He made the first map of Mercury, but his maps were flawed by his incorrect assumption that Mercury had synchronous rotation with the Sun. The first standard nomenclature for Martian albedo features was introduced by the International Astronomical Union (IAU) when they adopted 128 names from the 1929 map of Antoniadi named La Planète Mars.

He is also famed for creating the Antoniadi scale of seeing, which is commonly used by amateur astronomers. He was also a strong chess player. His best result was equal first with Frank Marshall in a tournament in Paris in 1907, a point ahead of Savielly Tartakower.

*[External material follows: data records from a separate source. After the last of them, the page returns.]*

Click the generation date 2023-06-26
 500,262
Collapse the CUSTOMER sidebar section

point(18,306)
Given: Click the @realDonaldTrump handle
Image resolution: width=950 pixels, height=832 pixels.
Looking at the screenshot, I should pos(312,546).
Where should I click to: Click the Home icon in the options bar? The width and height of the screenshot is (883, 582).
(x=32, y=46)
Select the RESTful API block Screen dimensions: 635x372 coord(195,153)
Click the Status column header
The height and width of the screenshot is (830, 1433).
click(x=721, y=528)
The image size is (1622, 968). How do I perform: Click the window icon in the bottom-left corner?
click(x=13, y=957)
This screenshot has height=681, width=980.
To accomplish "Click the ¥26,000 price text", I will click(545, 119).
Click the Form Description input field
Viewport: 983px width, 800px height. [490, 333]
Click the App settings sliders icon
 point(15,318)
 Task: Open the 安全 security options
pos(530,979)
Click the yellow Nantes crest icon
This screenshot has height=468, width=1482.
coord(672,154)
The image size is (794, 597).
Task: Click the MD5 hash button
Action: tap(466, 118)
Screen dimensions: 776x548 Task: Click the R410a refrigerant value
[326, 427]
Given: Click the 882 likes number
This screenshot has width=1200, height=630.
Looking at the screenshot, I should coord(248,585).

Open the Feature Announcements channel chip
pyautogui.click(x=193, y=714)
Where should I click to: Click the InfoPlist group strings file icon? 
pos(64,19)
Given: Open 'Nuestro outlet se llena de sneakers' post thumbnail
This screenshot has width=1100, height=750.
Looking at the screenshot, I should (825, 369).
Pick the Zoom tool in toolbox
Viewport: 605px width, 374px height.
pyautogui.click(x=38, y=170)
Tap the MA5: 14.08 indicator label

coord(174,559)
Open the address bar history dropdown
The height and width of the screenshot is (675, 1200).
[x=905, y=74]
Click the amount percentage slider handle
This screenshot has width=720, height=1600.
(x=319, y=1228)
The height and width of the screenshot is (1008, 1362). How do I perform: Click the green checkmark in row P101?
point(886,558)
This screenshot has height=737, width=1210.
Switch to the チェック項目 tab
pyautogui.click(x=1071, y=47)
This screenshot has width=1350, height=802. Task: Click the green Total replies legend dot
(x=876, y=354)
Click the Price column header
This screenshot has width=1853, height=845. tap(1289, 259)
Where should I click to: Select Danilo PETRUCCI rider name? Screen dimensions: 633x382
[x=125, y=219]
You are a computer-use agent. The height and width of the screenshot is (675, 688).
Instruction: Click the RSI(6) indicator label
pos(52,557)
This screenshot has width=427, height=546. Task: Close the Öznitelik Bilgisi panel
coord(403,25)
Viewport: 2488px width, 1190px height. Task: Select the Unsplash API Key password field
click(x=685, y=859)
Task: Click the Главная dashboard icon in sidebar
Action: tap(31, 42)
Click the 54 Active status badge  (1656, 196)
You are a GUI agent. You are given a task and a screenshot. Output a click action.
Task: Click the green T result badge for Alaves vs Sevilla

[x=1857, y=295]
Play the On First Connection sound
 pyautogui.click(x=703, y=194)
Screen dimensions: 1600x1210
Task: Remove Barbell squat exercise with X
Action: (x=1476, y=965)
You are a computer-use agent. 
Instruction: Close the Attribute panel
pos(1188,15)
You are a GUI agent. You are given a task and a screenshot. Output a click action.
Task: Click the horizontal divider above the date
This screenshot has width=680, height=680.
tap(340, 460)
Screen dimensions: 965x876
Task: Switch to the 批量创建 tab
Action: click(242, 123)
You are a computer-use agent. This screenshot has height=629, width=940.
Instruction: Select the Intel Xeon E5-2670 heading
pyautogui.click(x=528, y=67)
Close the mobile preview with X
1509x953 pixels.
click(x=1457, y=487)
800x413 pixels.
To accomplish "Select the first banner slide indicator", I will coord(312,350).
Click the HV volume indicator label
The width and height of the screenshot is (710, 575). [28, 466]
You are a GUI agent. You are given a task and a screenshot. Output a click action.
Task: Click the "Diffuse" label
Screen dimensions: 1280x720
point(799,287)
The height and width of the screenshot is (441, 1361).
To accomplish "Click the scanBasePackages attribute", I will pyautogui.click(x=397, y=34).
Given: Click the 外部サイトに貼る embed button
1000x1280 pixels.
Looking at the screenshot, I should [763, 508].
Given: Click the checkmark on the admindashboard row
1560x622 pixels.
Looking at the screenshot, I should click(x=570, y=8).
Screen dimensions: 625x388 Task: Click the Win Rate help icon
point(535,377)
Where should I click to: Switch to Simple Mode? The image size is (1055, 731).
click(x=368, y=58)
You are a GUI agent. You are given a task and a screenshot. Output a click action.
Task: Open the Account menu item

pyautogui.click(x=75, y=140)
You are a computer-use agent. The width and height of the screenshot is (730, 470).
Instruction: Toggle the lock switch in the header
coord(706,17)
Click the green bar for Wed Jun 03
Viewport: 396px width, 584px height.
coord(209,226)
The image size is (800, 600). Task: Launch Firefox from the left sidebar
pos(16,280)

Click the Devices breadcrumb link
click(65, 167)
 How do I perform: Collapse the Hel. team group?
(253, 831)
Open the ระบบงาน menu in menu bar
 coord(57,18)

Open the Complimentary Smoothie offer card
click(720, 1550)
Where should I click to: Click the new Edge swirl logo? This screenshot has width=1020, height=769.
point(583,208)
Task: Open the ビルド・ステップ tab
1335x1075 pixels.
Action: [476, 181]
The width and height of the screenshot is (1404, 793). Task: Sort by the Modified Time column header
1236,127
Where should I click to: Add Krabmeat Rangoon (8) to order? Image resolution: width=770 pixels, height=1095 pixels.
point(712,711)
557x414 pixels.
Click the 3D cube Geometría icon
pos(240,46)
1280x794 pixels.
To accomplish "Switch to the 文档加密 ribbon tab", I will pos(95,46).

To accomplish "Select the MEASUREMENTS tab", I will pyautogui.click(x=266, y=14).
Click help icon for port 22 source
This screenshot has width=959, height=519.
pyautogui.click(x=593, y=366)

He died in Paris, France, aged 73.

== Name ==
His full name was Eugène Michel Antoniadi (Ευγένιος Μιχαήλ Αντωνιάδης), however he was also known as Eugenios Antoniadis. His name is also sometimes given as Eugène Michael Antoniadi or even (incorrectly) as Eugène Marie Antoniadi.

== Awards and honors ==
- 1925 – Prix Jules Janssen from the Société astronomique de France.
- 1926 – Prix Guzman of 2,500 Francs from the Académie des Sciences.
- 1932 – Prix La Caille from the Académie des Sciences.
- 1970 – Antoniadi crater on the Moon named in his honor by the International Astronomical Union.
- 1973 – Antoniadi crater on Mars named in his honor by the International Astronomical Union.
- 1976 – Antoniadi Dorsum wrinkle ridge on Mercury named in his honor by the International Astronomical Union.

== Publications ==
Antoniadi was a prolific writer of articles and books (the Astrophysics Data System lists nearly 230 that he authored or co-authored). The subjects included astronomy, history, and architecture. He frequently wrote articles for L'Astronomie of the Société astronomique de France, Astronomische Nachrichten, and the Monthly Notices of the Royal Astronomical Society, among others.

Notable works include:

- Sur une Anomalie de la phase dichotome de la planète Vénus (Paris: Gauthier-Villars, (s. d.)).
- La planète Mars, 1659-1929 (Paris: Hermann & Cie, 1930).
- La Planète Mercure et la rotation des satellites. Etude basée sur les résultats obtenus avec la grande lunette de l'observatoire de Meudon (Paris: Gauthier-Villars, 1934).

==See also==
- Demetrios Eginitis

==Bibliography==

- McKim, Richard J.. "The Life and Times of E.M. Antoniadi, 1870-1944. Part I: an Astronomer in the Making"
- McKim, Richard J.. "The Life and Times of E.M. Antoniadi, 1870-1944. Part II: The Meudon years"
- Sheehan, William (2021). "The Planet Mars A History of Observation and Discovery"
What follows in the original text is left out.